[[ Dataset records, beginning ]]
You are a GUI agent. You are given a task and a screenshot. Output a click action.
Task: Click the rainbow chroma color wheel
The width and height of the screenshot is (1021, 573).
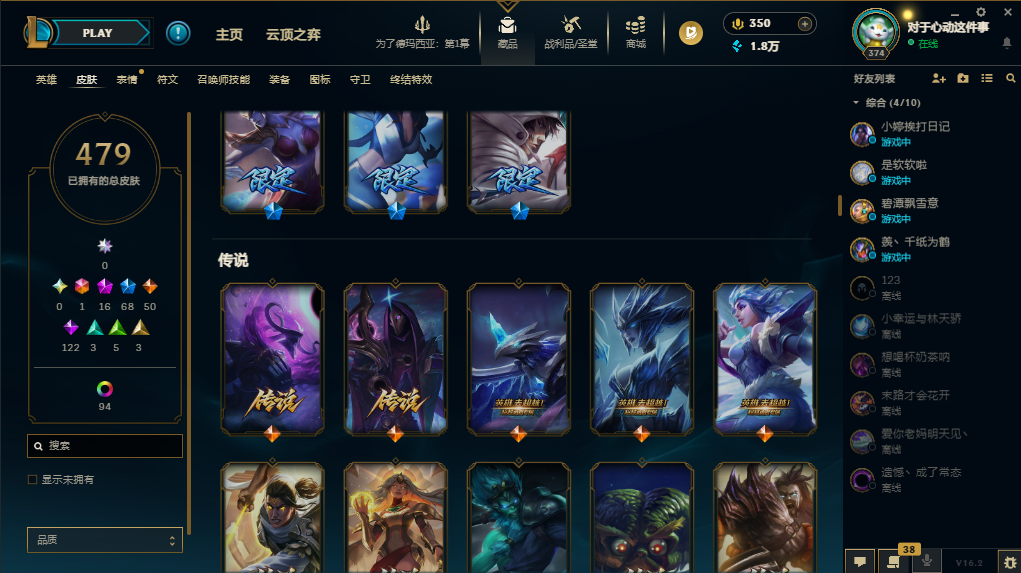coord(105,389)
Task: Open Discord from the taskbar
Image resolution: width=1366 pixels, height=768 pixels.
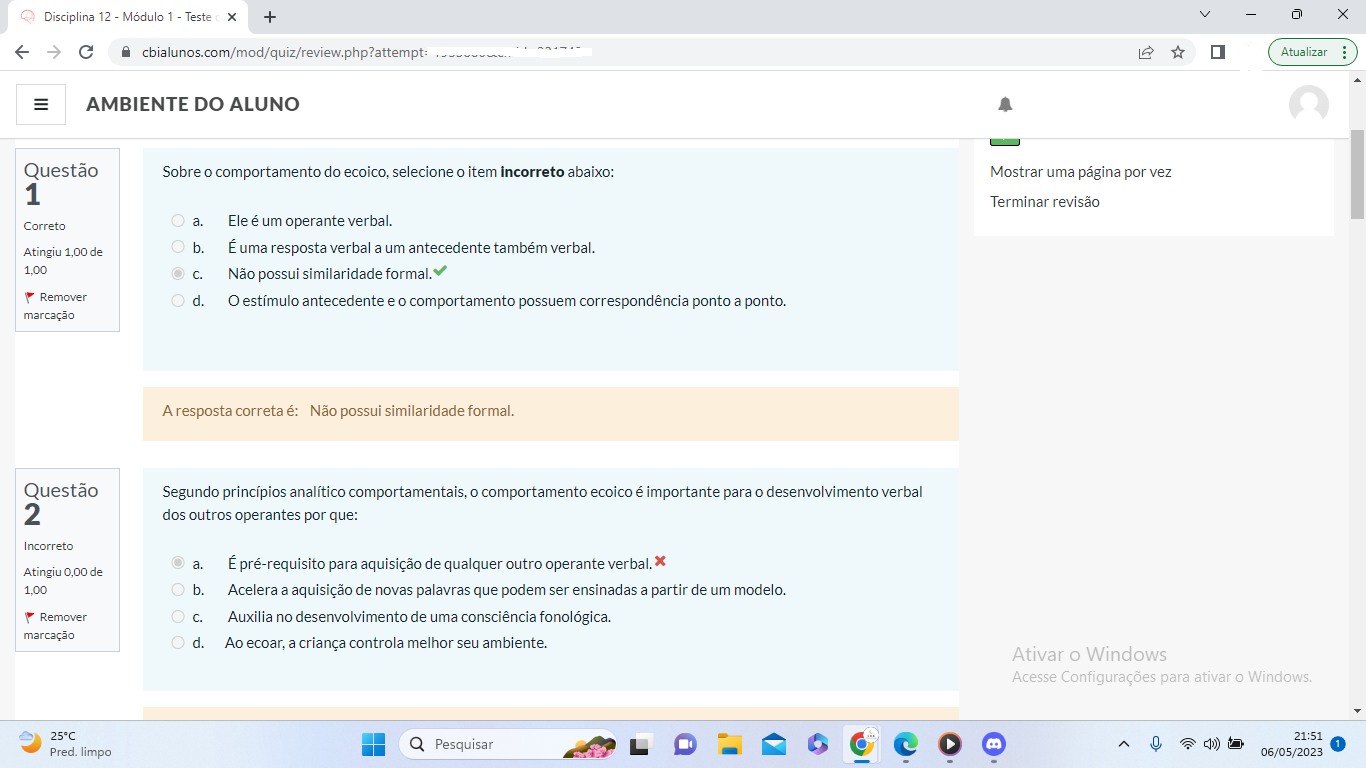Action: [993, 744]
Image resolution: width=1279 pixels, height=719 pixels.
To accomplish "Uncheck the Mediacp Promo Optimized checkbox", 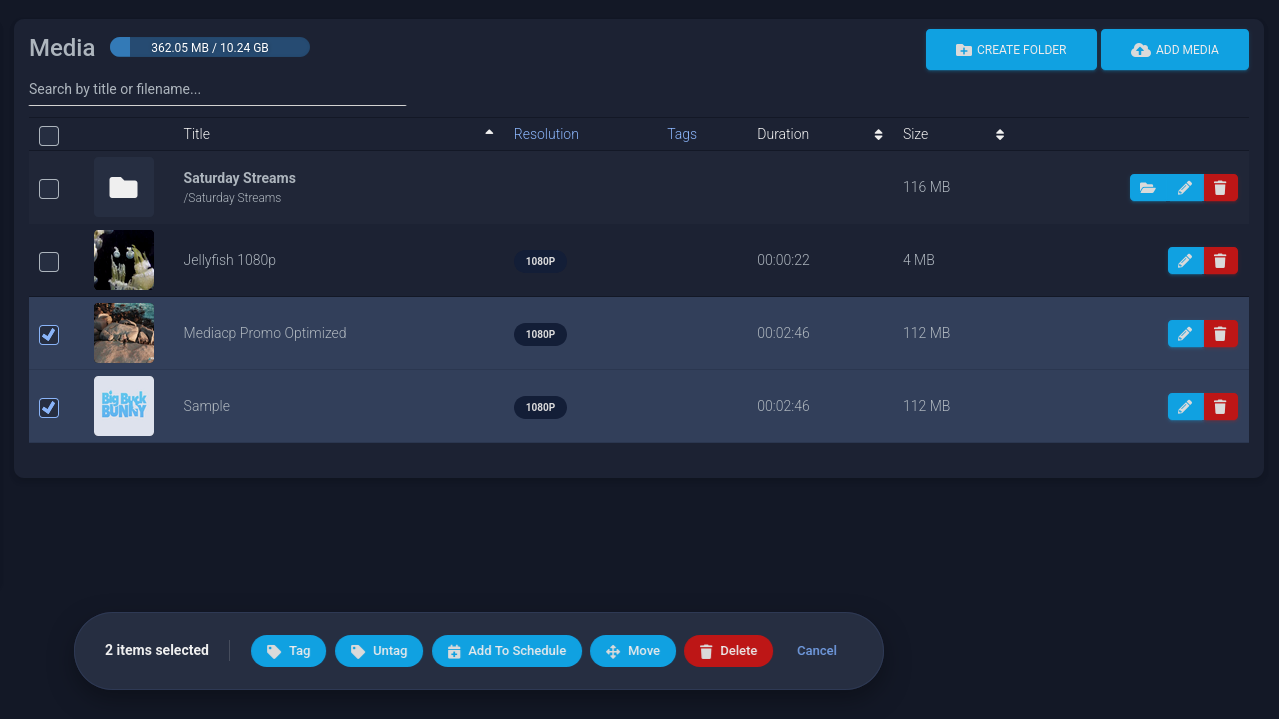I will pos(49,335).
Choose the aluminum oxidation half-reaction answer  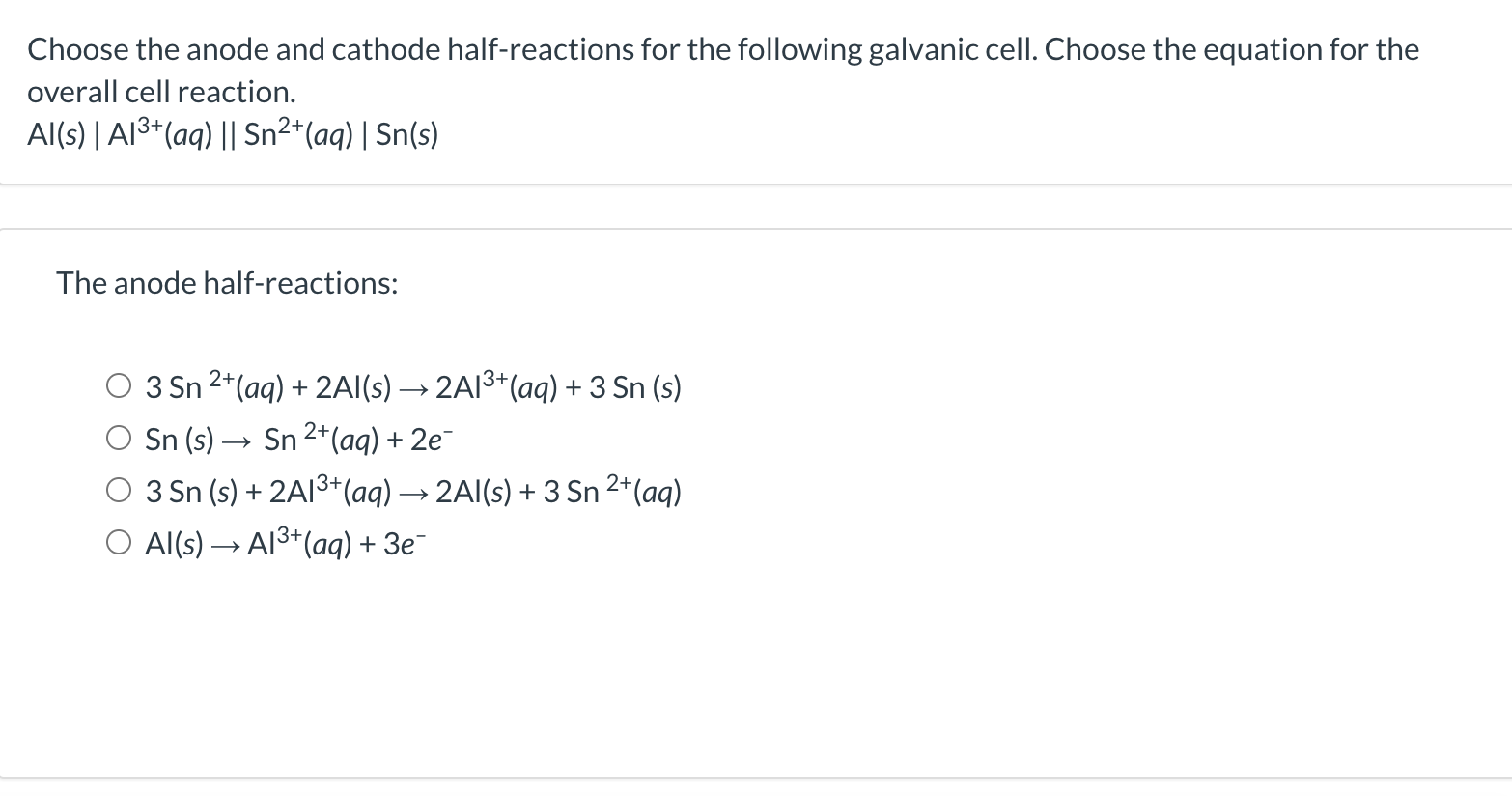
[[ Dataset records, end ]]
• Prompt:
Give again, word for word, the lines above from the first one through the one containing "Image resolution: width=1279"; no pictures.

• Problem solution:
You are a GUI agent. You are given a task and a screenshot. Output a click action.
Task: Click the rainbow chroma color wheel
The width and height of the screenshot is (1021, 573).
coord(105,389)
Task: Open Discord from the taskbar
Image resolution: width=1366 pixels, height=768 pixels.
Action: [993, 744]
Image resolution: width=1279 pixels, height=719 pixels.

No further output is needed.